Pavel Durov, 39, whose fortune is estimated by the American magazine Forbes at 15.5 billion dollars, was arrested on Saturday at Le Bourget airport near Paris, where he was expected for a dinner.
Arriving from Baku, Azerbaijan, he was with a bodyguard and his assistant.
The French justice system accuses him of not taking action against the dissemination of criminal or offending content on the Telegram messaging service.
Something the company, which he founded in 2013 and which has more than 900 million users, refutes.

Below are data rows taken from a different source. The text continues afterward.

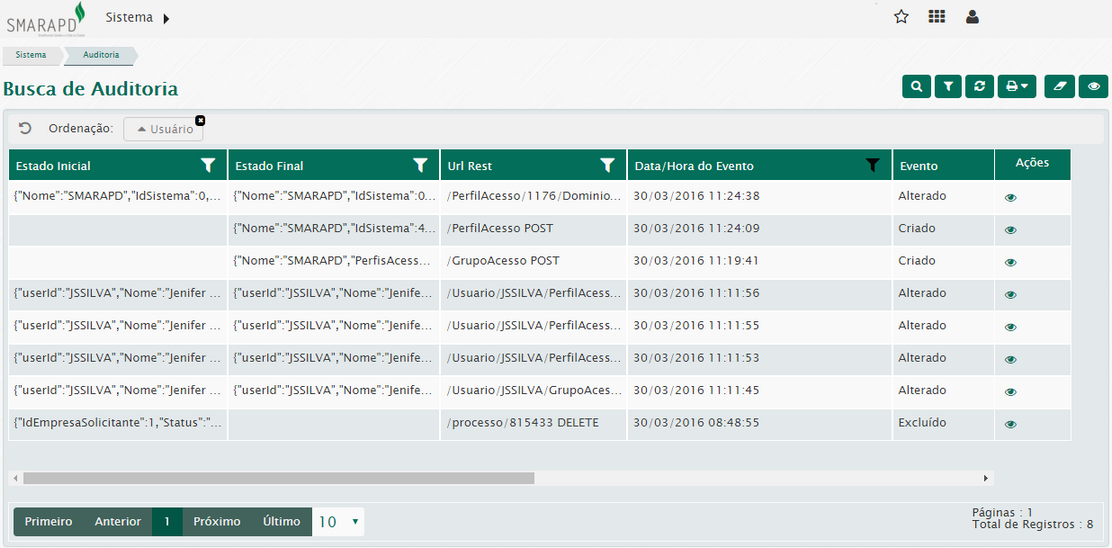
Task: Click the eraser clear button
Action: (x=1059, y=87)
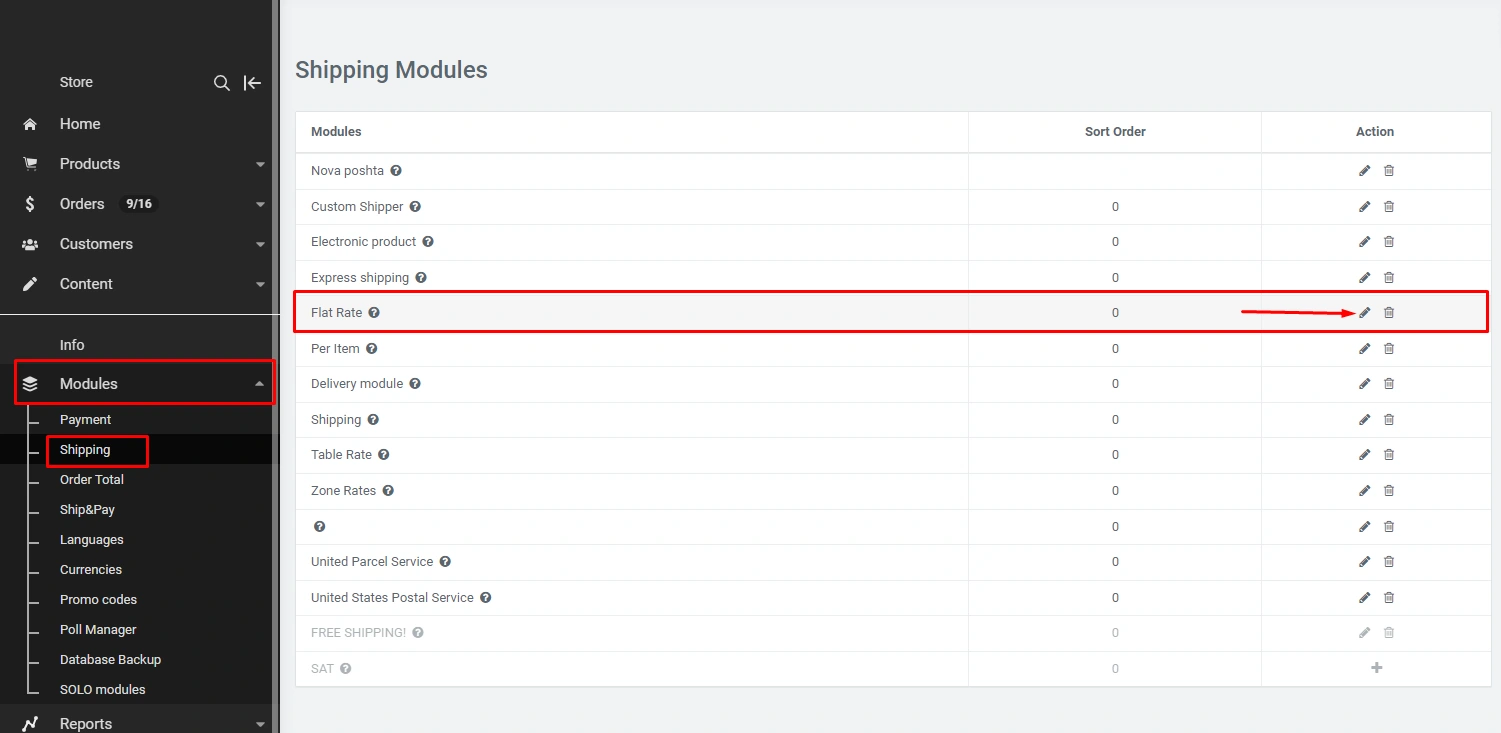This screenshot has width=1501, height=733.
Task: Expand the Orders submenu
Action: 260,204
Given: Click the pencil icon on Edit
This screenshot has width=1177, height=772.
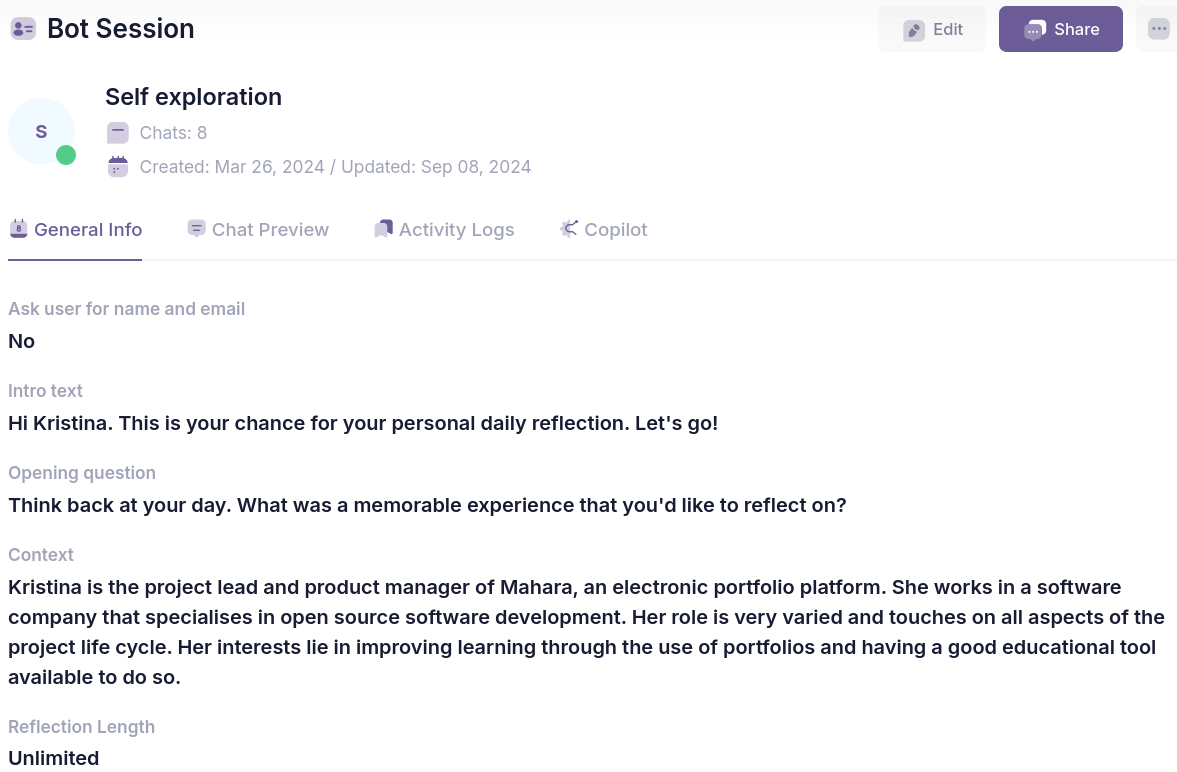Looking at the screenshot, I should (914, 30).
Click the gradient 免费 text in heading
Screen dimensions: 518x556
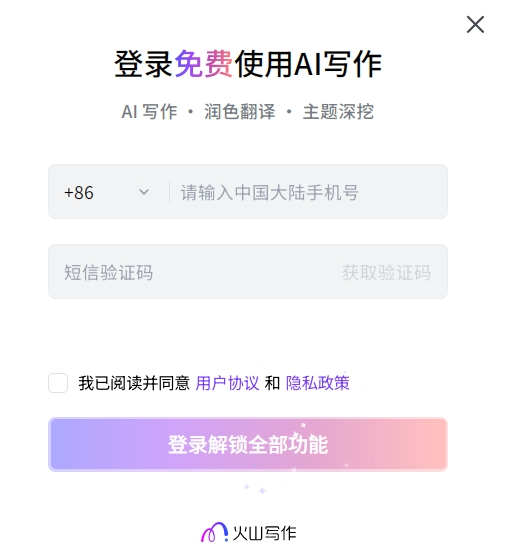coord(204,64)
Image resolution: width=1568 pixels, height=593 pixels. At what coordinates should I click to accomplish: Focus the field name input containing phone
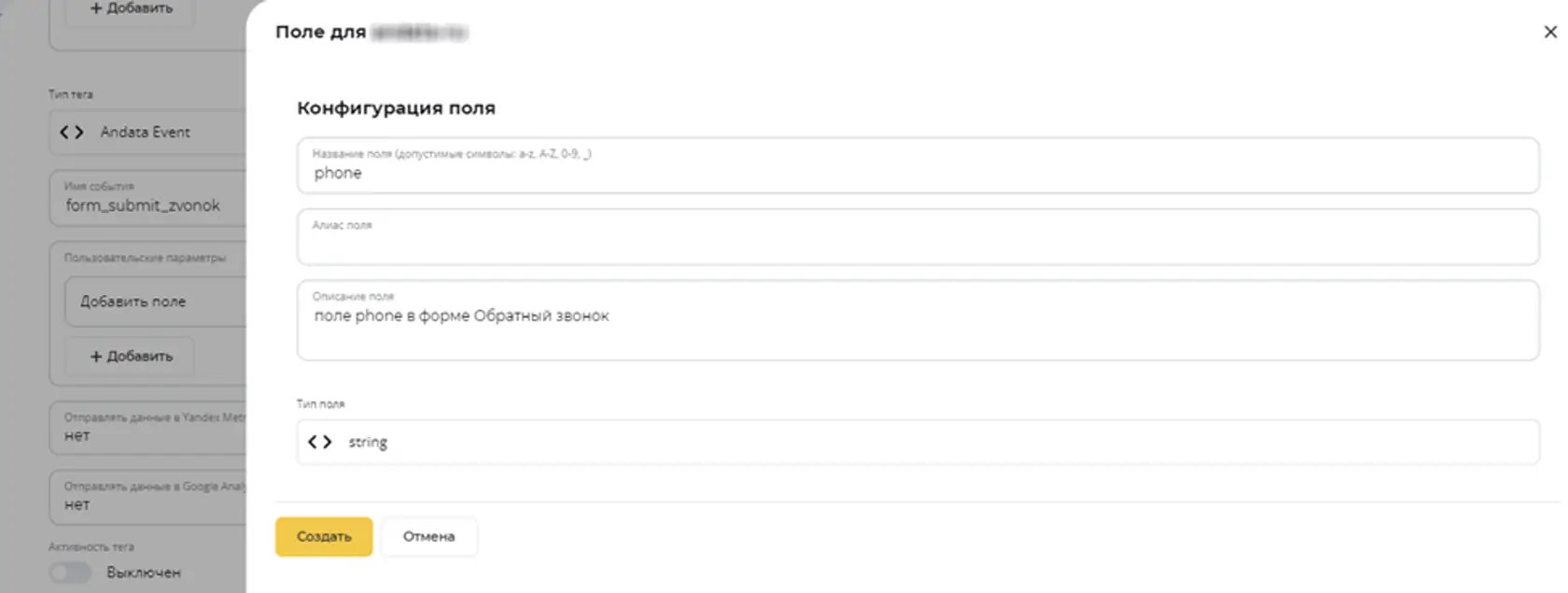click(917, 165)
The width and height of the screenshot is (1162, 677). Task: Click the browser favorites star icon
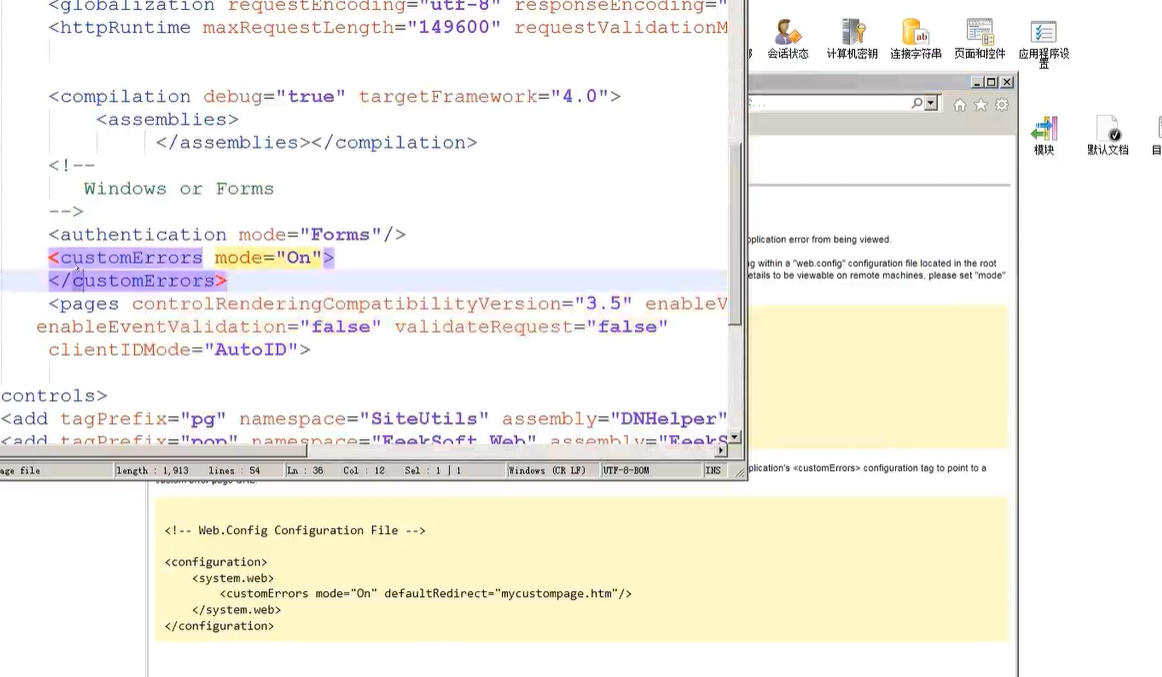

He is accused of twelve offences relating to organised crime as part of a judicial investigation opened against unknown persons on 8 July and led by specialist investigating judges in Paris, following a preliminary investigation by the cybercrime section of the Paris public prosecutor’s office.
Complicity?
It targets in particular the “refusal to communicate information necessary for interceptions authorized by law”, the complicity in offenses and crimes which are organized on the platform (drug trafficking, child pornography, fraud and money laundering by organized gangs) and “the provision of cryptology services aimed at ensuring confidentiality functions without a proper declaration”.
The investigations are being carried out by the Centre for the Fight against Digital Crime (C3N) and the National Anti-Fraud Office (Onaf).
Mr Durov was held in police custody at ONAF headquarters for almost four days.
On Wednesday afternoon, AFP journalists observed two police cars with tinted windows leaving the Onaf parking lot.
If Mr Durov is charged and his pre-trial detention is requested, a judge of liberties and detention should decide at the end of the day on his incarceration or on the establishment of judicial supervision.
Paper airplanes
His arrest sparked strong reactions around the world.
He has notably received support from the American whistleblower based in Russia, Edward Snowden, and from Elon Musk, the American boss of X.
In Moscow, Deputy Speaker of the Duma (the lower house of the Russian parliament), Vladislav Davankov, and members of his liberal New People party placed paper planes in the shape of the Telegram logo in front of the French embassy on Sunday.
“The accusations made are very serious and require equally solid evidence,” Russian presidential spokesman Dmitry Peskov said on Tuesday, denouncing an “attempt at intimidation.”
President Emmanuel Macron assured on Monday that the arrest of Pavel Durov was “in no way a political decision.”
It is the subject of “a judicial investigation” and France is “committed to freedom of expression and communication”, he stressed.
The online messaging service that Pavel Durov launched in 2013 with his brother Nikolai allows communications that can be end-to-end encrypted.
Its headquarters are in Dubai, in the United Arab Emirates, where Mr Durov took nationality, before also taking French nationality in August 2021 through a procedure on which Paris remained discreet.
Telegram has positioned itself against the grain of American platforms criticized for their commercial exploitation of personal data.
Telegram has thus committed to never revealing information about its users.
“Telegram complies with European laws, including the Digital Services Regulation, its moderation action is in line with the industry standard,” Telegram defended itself on its own channel on Sunday evening, deeming it “absurd to say that a platform or its boss are responsible for the abuses” noted on the platform.